> **PROBLEM STATEMENT**
Starting at the line that holds "Actualités (105, 115)" and stopping at the line that holds "Vie de la jeunesse (91, 2043)", restate the records below word for word, with both of those lines included.

> **Stored data**
========

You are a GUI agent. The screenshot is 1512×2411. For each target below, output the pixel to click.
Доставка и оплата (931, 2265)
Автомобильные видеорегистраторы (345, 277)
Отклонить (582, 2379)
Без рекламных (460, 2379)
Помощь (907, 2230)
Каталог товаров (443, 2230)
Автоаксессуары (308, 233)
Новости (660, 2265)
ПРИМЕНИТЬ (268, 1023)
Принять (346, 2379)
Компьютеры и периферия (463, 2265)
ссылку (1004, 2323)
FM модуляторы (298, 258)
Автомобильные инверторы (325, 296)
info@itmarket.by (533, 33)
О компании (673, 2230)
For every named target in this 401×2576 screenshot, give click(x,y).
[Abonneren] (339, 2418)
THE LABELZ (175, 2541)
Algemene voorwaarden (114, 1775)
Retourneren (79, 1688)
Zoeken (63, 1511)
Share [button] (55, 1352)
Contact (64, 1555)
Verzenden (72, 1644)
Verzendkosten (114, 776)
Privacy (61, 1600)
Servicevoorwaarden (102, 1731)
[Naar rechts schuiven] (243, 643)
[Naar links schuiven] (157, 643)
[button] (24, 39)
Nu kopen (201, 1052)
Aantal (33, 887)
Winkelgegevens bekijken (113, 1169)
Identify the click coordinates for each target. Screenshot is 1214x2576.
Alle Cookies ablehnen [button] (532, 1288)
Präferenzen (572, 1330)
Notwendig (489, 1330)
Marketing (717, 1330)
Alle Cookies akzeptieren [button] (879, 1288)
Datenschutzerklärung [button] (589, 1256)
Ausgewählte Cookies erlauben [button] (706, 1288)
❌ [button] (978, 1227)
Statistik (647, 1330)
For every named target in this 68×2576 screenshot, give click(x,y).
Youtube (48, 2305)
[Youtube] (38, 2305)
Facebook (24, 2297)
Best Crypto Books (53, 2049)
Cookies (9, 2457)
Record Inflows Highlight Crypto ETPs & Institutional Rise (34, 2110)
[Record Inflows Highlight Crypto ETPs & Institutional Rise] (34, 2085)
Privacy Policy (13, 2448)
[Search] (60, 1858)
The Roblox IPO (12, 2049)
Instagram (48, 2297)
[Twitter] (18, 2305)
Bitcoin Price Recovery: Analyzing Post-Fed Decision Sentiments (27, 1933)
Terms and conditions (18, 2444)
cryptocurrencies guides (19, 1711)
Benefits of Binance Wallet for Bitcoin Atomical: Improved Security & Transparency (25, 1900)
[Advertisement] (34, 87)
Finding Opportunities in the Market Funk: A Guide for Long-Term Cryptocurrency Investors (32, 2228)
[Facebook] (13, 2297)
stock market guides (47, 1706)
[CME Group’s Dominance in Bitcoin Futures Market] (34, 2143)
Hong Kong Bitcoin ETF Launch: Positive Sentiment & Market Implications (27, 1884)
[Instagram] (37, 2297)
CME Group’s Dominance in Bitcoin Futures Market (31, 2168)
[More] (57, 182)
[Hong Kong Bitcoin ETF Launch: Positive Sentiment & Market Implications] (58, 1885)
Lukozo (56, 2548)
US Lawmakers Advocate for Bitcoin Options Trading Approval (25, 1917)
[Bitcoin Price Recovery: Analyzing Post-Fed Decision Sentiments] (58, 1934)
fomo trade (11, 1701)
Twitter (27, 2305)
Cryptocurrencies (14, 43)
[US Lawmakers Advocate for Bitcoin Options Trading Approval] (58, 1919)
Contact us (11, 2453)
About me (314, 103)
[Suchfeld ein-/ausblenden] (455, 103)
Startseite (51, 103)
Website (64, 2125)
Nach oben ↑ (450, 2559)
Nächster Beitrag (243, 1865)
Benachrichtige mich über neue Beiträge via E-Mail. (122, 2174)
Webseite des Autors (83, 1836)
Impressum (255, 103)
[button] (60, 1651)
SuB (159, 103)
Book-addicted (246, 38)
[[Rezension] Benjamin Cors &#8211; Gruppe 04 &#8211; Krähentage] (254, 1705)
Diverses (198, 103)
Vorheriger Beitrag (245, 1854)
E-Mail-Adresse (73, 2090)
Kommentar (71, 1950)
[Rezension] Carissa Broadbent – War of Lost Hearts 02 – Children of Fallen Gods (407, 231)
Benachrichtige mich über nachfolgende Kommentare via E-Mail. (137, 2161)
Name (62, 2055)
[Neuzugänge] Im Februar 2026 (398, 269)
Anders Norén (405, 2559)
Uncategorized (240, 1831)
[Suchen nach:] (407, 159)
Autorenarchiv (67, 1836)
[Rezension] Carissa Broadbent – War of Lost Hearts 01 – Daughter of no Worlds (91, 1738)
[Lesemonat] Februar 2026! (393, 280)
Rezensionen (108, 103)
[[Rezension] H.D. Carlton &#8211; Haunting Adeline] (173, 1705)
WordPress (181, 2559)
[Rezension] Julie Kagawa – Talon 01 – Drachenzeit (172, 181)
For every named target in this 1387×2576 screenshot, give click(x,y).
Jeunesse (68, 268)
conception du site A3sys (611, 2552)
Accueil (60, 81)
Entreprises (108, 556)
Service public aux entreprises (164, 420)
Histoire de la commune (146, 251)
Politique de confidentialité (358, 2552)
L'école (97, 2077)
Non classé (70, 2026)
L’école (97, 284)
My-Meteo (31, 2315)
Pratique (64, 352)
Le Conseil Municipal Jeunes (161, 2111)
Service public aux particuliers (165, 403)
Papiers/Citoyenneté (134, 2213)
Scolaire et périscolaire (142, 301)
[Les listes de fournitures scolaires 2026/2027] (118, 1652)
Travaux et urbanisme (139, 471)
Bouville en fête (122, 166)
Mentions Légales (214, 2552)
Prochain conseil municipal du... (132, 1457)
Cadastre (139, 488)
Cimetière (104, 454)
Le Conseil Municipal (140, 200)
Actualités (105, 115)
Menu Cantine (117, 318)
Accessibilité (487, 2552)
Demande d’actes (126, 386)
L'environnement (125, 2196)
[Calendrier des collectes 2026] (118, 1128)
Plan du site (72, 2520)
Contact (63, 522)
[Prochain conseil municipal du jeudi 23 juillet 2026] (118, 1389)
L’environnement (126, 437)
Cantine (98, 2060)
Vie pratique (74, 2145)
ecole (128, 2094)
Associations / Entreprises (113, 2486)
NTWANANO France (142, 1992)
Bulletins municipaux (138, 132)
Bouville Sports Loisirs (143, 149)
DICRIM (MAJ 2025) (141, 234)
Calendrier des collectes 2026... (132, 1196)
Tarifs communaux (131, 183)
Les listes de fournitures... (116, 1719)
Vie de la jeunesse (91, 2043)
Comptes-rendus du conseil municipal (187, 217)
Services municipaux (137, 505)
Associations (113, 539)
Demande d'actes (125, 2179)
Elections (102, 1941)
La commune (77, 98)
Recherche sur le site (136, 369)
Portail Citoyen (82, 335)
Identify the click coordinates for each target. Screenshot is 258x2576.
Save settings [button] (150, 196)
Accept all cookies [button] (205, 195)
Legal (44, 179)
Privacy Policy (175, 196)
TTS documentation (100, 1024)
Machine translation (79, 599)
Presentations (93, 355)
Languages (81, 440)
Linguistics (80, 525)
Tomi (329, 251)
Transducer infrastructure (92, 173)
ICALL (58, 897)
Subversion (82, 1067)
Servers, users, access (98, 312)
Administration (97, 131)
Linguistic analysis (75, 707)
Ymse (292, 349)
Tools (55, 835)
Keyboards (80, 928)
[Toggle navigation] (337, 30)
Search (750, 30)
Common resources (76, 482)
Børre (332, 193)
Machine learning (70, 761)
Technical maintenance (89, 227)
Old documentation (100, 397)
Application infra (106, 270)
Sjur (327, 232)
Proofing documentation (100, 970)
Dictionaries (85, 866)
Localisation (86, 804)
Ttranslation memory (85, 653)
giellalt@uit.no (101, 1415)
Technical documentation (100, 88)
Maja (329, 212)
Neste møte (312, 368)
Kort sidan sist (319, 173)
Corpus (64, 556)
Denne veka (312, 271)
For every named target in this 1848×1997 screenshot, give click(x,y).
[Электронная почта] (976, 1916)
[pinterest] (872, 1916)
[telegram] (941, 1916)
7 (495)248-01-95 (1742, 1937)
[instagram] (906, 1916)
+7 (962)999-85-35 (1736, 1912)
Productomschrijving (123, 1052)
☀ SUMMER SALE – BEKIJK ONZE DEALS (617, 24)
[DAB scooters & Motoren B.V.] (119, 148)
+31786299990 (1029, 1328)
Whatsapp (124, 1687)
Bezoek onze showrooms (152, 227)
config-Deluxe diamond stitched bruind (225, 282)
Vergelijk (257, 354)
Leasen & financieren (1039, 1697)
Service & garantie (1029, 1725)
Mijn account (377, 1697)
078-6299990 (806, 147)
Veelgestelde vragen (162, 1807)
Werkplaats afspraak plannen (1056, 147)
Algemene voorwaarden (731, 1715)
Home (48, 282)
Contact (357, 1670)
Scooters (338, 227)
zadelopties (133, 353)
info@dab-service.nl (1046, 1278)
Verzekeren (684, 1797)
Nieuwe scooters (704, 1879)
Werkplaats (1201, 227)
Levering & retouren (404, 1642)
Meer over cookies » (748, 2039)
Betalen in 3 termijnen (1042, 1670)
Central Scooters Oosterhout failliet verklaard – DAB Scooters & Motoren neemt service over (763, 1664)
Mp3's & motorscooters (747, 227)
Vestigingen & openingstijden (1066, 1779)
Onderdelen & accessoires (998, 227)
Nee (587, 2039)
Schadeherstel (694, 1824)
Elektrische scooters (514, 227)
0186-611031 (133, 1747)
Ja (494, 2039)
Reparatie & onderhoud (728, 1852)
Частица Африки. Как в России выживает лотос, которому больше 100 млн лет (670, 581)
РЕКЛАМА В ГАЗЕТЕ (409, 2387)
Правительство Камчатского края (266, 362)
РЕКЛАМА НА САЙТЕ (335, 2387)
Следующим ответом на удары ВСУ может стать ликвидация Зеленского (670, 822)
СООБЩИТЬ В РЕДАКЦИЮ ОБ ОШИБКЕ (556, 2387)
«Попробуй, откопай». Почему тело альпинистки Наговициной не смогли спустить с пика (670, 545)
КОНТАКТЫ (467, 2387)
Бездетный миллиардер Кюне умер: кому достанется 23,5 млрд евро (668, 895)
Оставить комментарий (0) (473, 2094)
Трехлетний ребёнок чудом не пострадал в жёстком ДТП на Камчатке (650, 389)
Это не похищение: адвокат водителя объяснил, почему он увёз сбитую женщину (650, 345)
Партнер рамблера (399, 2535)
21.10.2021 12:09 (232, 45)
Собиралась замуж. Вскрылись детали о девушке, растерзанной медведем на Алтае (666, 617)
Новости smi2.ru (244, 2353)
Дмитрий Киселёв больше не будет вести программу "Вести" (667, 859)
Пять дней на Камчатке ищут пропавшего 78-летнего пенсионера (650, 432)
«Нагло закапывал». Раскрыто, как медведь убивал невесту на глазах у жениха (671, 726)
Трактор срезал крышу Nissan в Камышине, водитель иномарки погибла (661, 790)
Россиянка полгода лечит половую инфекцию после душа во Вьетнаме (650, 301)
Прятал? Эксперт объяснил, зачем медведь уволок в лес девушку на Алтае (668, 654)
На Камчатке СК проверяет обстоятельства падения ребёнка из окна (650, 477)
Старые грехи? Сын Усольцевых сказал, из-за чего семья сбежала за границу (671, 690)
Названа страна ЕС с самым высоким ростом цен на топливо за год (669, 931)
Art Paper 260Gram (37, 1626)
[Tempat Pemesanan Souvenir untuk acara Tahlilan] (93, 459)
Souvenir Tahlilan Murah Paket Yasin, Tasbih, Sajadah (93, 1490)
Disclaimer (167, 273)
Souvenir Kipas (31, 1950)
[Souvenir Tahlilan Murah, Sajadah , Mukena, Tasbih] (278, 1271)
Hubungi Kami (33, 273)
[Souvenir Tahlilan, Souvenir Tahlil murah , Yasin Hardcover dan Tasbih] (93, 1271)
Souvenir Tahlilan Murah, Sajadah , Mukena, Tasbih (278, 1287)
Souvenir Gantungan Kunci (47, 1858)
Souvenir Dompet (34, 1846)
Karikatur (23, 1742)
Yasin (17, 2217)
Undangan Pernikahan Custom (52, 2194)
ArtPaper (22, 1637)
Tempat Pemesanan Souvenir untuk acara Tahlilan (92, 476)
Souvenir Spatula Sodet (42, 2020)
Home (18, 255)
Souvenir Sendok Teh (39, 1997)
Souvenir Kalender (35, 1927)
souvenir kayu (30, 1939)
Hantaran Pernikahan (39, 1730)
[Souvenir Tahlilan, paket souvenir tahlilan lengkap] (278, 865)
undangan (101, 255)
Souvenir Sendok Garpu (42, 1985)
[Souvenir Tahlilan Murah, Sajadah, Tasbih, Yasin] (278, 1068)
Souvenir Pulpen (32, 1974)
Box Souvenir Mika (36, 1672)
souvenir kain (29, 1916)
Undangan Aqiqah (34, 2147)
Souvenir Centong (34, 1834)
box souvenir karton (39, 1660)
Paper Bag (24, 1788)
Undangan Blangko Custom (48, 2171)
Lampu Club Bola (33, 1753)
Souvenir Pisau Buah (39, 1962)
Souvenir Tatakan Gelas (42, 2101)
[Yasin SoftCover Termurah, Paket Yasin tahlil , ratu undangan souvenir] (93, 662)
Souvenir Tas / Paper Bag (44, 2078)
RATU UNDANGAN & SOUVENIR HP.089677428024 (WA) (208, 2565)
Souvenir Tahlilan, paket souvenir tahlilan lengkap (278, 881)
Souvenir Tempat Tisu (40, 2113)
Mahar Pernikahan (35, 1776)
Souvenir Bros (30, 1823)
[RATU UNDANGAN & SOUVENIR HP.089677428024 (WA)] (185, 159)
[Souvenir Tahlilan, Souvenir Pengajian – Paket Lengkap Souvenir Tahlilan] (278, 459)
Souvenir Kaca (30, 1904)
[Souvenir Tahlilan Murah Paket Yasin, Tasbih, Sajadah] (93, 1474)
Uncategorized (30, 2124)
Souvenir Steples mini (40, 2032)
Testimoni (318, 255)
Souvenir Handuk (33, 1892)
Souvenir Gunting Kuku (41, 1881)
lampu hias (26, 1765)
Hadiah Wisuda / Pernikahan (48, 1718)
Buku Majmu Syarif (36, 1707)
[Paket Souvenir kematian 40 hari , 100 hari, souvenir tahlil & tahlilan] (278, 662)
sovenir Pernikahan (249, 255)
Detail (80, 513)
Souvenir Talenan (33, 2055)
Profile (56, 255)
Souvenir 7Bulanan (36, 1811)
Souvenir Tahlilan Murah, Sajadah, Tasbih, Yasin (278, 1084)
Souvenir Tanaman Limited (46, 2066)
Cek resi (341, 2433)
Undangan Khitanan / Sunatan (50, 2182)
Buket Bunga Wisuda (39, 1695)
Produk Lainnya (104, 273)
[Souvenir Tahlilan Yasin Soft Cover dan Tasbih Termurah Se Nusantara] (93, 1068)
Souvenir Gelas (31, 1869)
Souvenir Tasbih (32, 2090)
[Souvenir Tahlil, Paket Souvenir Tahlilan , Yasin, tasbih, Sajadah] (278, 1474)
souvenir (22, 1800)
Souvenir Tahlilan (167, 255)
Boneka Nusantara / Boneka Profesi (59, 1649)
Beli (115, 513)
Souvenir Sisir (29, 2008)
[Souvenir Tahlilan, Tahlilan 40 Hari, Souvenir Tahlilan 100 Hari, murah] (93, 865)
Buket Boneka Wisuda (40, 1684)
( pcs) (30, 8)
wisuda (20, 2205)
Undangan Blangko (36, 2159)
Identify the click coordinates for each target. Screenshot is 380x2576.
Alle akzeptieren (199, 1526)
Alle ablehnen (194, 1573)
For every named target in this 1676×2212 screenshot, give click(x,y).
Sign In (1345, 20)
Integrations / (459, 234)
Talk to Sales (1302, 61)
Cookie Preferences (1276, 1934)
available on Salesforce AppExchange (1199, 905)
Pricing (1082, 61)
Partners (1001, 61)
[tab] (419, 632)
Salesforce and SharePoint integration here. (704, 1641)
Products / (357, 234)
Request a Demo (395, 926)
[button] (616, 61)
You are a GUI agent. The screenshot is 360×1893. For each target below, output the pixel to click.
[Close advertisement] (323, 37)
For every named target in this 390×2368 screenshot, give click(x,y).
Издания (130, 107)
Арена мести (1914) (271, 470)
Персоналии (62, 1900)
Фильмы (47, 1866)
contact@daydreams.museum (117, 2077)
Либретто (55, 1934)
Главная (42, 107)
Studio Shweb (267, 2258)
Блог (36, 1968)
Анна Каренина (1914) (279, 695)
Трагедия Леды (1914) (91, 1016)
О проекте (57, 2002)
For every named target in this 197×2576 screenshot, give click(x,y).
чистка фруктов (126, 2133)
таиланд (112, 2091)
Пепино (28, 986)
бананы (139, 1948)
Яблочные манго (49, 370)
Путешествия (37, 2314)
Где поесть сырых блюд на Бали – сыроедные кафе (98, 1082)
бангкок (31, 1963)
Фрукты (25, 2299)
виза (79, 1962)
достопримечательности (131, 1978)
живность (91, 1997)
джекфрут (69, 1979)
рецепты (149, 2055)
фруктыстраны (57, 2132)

========

> **RESULT**
Actualités (105, 115)
Menu Cantine (117, 318)
Accessibilité (487, 2552)
Demande d’actes (126, 386)
L'environnement (125, 2196)
[Calendrier des collectes 2026] (118, 1128)
Plan du site (72, 2520)
Contact (63, 522)
[Prochain conseil municipal du jeudi 23 juillet 2026] (118, 1389)
L’environnement (126, 437)
Cantine (98, 2060)
Vie pratique (74, 2145)
ecole (128, 2094)
Associations / Entreprises (113, 2486)
NTWANANO France (142, 1992)
Bulletins municipaux (138, 132)
Bouville Sports Loisirs (143, 149)
DICRIM (MAJ 2025) (141, 234)
Calendrier des collectes 2026... (132, 1196)
Tarifs communaux (131, 183)
Les listes de fournitures... (116, 1719)
Vie de la jeunesse (91, 2043)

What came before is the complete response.